Rapid Reaction: Pirates 13, Dodgers 6

PITTSBURGH -- For 24 innings here, the Los Angeles Dodgers looked to be roughly the equal of one of the National League Central’s powerhouse teams.

By the time the seventh inning was over, they hardly looked like they belonged on the same field. The Pittsburgh Pirates scored nine runs off the Dodgers’ suspect bullpen that inning to beat them 13-6 and complete the three-game sweep at PNC Park. Each of the first two games of this series was decided by one run.

Adding to the Dodgers’ misery, they lost Howie Kendrick, their best right-handed hitter this season, to a hamstring injury in the fifth inning. Kendrick left the game immediately without consulting trainers and appears likely to hit the 15-day disabled list.

How it happened: The Dodgers certainly didn’t pitch well in this series. Their starters had shaky command and left the bullpen, hardly a fortress to begin with, exposed. Alex Wood allowed three runs Sunday, but lasted just five innings as his command abandoned him in the fifth. Andrew McCutchen hit a massive two-run home run to center field on a chest-high fastball.

Reliever Jim Johnson was supposed to help provide answers for late-inning, close-game situations, but he has raised nothing but questions since he came over in the trade with the Atlanta Braves. Johnson has given up runs in every outing as a Dodger. Sunday, he entered a clean seventh inning with a two-run lead and things got exceptionally messy. He hit Jung Ho Kang with a pitch and things unraveled from there. One of the hits, Starling Marte's dribbler to third base, was a cheapie, but Johnson certainly wasn’t sharp. The key blow was McCutchen’s two-run single through the left side. The exclamation mark was Kwang’s three-run blast off Joel Peralta.
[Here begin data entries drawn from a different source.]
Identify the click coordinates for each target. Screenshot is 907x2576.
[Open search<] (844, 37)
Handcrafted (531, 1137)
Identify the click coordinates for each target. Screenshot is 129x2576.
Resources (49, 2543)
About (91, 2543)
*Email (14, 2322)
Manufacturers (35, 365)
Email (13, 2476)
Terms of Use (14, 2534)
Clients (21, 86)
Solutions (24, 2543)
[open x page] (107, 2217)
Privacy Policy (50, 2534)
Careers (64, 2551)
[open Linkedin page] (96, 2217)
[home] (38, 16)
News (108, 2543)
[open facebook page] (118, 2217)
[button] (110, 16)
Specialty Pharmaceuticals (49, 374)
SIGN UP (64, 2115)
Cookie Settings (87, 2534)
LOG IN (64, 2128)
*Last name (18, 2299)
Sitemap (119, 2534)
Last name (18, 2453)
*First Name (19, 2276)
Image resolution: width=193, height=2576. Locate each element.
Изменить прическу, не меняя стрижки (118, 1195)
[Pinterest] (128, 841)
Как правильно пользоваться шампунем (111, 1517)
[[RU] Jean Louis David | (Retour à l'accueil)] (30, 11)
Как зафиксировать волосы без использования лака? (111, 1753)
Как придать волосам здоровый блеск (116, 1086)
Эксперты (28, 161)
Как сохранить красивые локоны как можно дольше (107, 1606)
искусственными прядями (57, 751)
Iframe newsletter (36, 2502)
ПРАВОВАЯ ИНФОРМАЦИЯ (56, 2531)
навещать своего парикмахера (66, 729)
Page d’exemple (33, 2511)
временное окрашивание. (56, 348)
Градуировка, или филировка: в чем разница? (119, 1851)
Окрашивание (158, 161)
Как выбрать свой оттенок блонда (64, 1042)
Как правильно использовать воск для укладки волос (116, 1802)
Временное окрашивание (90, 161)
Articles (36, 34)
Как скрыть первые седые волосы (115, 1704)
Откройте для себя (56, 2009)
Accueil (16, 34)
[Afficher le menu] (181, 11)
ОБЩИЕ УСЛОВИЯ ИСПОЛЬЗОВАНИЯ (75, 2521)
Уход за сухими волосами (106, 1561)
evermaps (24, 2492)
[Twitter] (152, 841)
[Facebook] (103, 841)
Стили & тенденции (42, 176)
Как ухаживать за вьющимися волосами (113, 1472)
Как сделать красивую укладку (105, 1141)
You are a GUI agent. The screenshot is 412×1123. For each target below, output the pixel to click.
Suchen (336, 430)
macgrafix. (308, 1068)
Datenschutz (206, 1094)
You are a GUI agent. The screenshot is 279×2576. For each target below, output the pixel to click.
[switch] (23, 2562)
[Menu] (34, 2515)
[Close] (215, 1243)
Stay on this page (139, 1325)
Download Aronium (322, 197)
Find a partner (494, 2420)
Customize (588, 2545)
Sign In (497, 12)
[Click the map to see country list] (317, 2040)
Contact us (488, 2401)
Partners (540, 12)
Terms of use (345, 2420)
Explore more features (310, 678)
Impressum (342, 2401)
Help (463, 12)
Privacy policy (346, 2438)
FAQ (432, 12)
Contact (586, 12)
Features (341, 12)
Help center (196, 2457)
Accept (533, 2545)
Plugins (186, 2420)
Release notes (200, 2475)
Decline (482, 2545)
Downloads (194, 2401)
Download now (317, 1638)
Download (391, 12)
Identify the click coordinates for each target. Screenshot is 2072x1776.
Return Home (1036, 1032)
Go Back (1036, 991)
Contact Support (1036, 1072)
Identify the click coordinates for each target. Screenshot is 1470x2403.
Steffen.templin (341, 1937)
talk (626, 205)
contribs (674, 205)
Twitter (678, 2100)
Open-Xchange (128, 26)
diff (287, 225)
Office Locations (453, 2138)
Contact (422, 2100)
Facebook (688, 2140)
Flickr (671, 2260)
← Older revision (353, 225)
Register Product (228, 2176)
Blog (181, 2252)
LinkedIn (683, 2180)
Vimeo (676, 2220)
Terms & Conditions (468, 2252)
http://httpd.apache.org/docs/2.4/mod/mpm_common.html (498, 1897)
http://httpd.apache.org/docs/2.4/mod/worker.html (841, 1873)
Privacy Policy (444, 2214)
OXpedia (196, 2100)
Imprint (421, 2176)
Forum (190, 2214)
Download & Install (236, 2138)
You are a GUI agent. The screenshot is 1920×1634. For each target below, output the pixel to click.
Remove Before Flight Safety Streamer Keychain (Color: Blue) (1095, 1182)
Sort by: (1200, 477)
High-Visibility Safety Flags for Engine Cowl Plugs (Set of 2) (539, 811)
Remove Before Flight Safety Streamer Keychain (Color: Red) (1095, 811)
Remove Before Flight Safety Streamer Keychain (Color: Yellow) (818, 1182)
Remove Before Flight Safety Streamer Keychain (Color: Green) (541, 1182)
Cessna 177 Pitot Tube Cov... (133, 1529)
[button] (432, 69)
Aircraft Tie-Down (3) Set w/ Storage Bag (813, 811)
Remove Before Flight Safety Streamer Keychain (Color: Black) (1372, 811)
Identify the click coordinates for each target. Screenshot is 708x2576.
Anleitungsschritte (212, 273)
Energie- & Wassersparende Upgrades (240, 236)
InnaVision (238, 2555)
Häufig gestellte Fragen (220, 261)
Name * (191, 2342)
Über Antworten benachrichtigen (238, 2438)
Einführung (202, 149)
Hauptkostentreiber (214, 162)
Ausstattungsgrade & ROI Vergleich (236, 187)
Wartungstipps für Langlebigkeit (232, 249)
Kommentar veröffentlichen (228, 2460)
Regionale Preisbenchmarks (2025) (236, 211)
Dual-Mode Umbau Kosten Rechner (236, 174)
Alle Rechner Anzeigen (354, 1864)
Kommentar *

Wood has a 5.56 ERA as a Dodger. Johnson has a 29.45 ERA as a Dodger. So far, the three-way trade the Dodgers made before the deadline has proven less than fruitful.

The Dodgers put heavy pressure on the Pirates’ starting pitchers all series. On Sunday, they nickel-and-dimed Charlie Morton, using nine singles and two doubles to score five runs in the first five innings. Adrian Gonzalez, on pace for another 100-RBI season, drove in two of those runs with singles.

What it means: In losing a slug-it-out series here, the Dodgers couldn’t extend their lead over the San Francisco Giants, who also were swept in their series with the Chicago Cubs. The Dodgers remain three games ahead in the NL West. And, at least for now, the NL Central looks like the far superior division.

Notable: The Dodgers played poor outfield defense in the seventh inning as the Pirates rallied to tie it up. Yasiel Puig, who had just entered the game, seemed to break late on Michael Morse's single to right, then he threw wildly past the cutoff man for an error to let Morse take second. Andre Ethier didn’t pick up Neil Walker's shallow pop-up quickly enough and, by the time he recovered, had to make a sliding catch, allowing Morse to score on a sacrifice fly. ... Here’s a silver lining on the bullpen: Juan Nicasio managed to go an inning without giving up a run. All four of his August appearances have been scoreless. With Johnson’s meltdown, he and Pedro Baez figure to emerge as the primary right-handed setup men.

Up next: The Dodgers were scheduled to touch down early Monday morning about 13 hours before first pitch of their game with the Washington Nationals. Starting pitcher Brett Anderson (6-6, 3.06 ERA) flew ahead of the team, however. He’ll be opposed by lefty Gio Gonzalez (8-4, 3.75 ERA) in a game that starts at 7:10 p.m. PT.